The reader sees that this onslaught was brought on by natural forces. As our hearts are torn by the personification of crabs and oysters, we think we clearly have mother nature to blame; after all we are, along with crabs and oysters, just a pawn in a much larger game. It is as the chapter closes and we feel like we’ve slipped the jab, Michener delivers a blow that puts us on the ropes. He reminds us that our hands too, are bloody. He describes in the last few paragraphs how the Susquehanna did not only carry silt to the bay, but human and industrial waste also. Sewage, oil, poisons…some of the oysters might have survived the silt, but the bay could not dilute the toxicity of human contamination that would ultimately kill the rest of them. Consuming any product of the bay that could be salvaged resulted in death or pestilence such as typhoid. This is a lesson in accountability, realizing our own activity can have exponential impacts on our environment. Since humans have not and probably will not master a “leave only footprints” way of doing things, we need to at least be responsible.

If you have read this far I will reward you by wrapping up shortly. On a very grand scale Michener teaches us that our river systems are more than just the stretch of water we can see at any given place. We can, and do, have an immediate positive or negative impact on our own local streams, but we need to remember they also go to other places. The Chesapeake Watershed is one of the biggest you will find anywhere in the world, which means it can be effected by so many different things, in so many ways. Today we have many threats to maintaining healthy potable and life supporting water. We can always rely on industrial pollution to spoil the party, and though we seem to control that better nowadays, along comes “fracking” to keep us on our toes.
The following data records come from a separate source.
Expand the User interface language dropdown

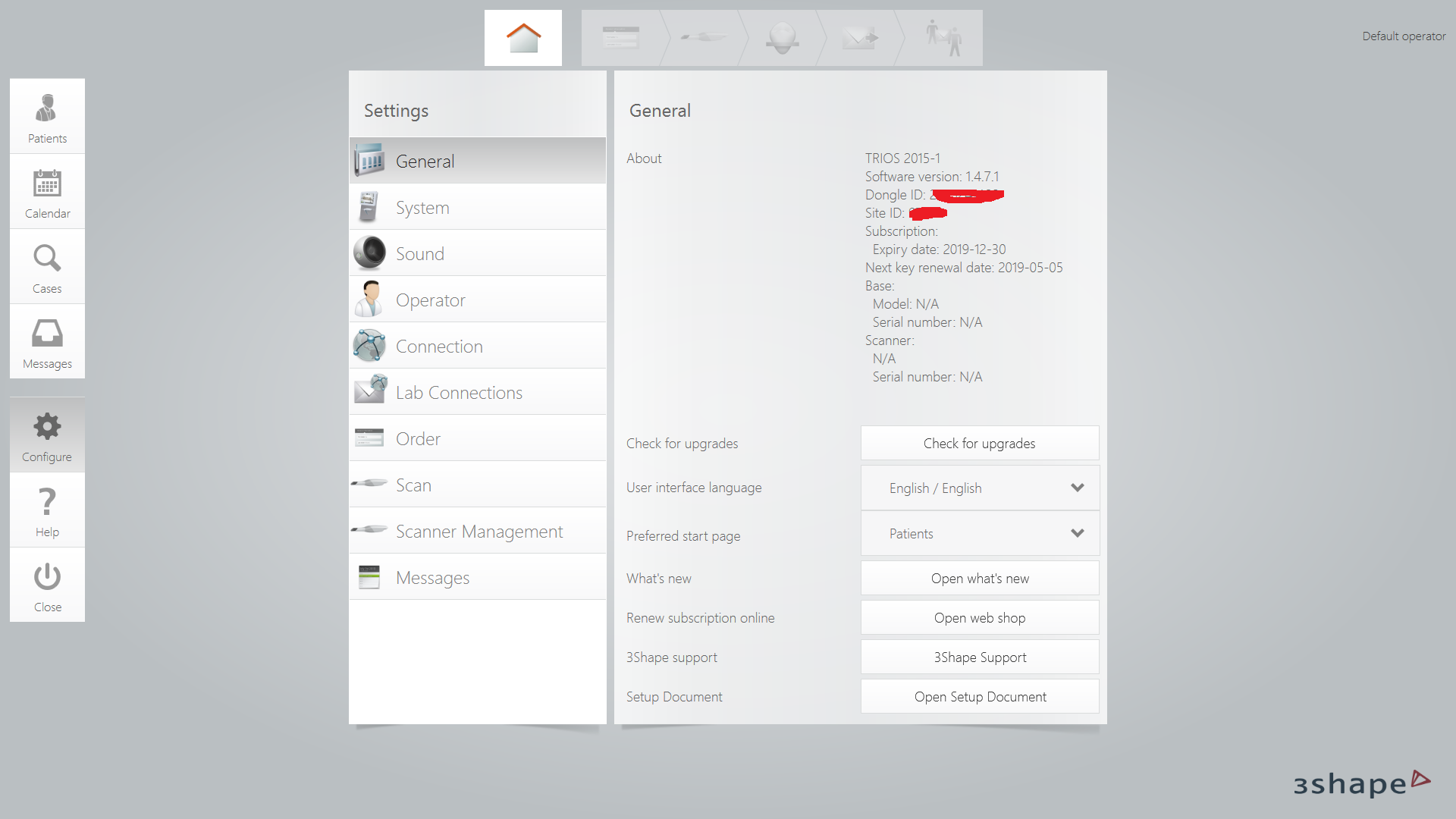979,488
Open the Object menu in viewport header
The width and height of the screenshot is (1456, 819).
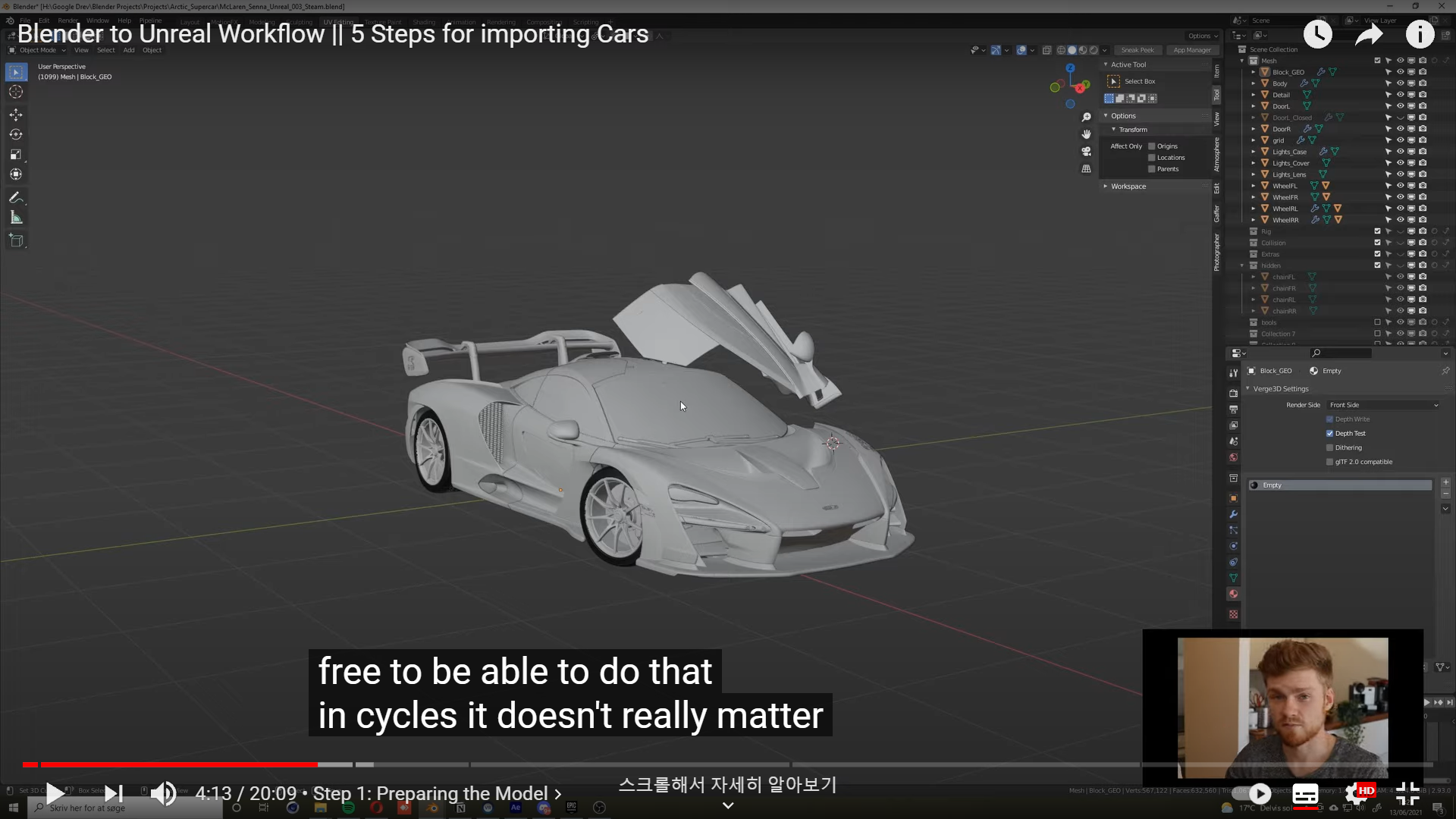pos(152,50)
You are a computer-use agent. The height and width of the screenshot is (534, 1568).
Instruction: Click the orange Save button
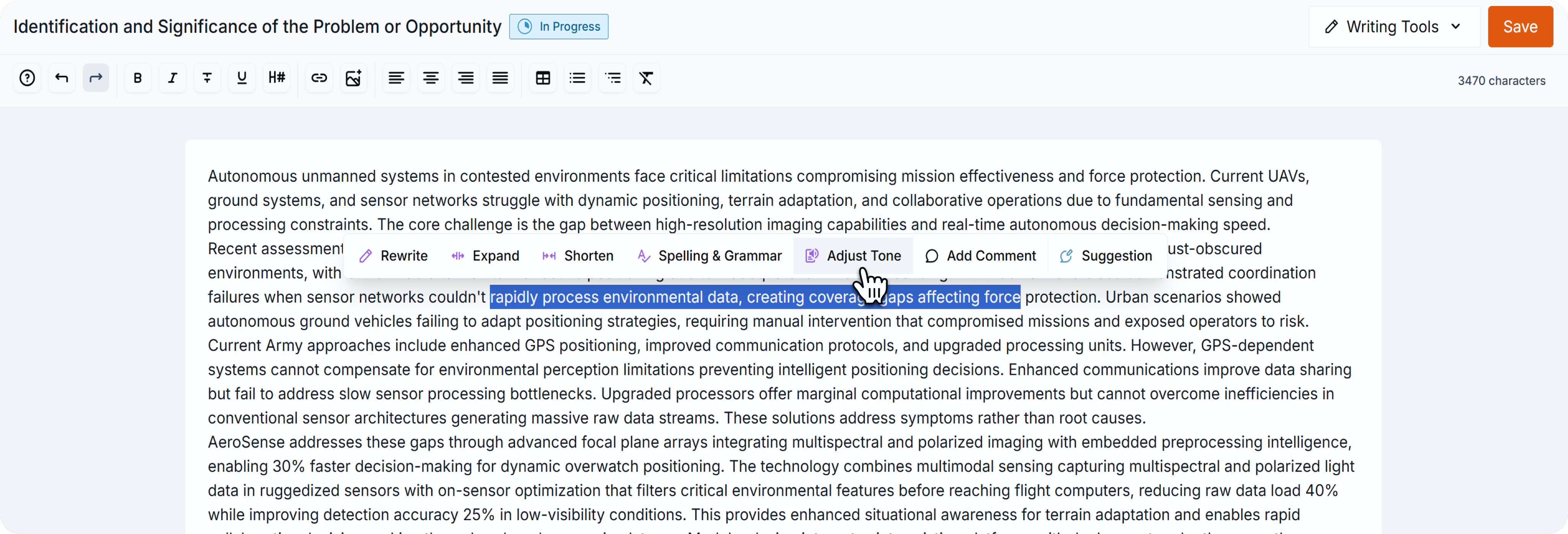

Michener is no doubt a good read, and I’m sure as you read my synopsis you couldn’t help but be reminded of the BP oil spill some years back. Groups like TU, and of course with respect to the very topic of this article, the Chesapeake Bay Foundation, strive to have a positive impact on our water ways. As we are coming up on our annual banquet we are pleased to think how part of our fundraising efforts is to ensure the education of conservation to future generations. We can only hope the message gets out to others as well.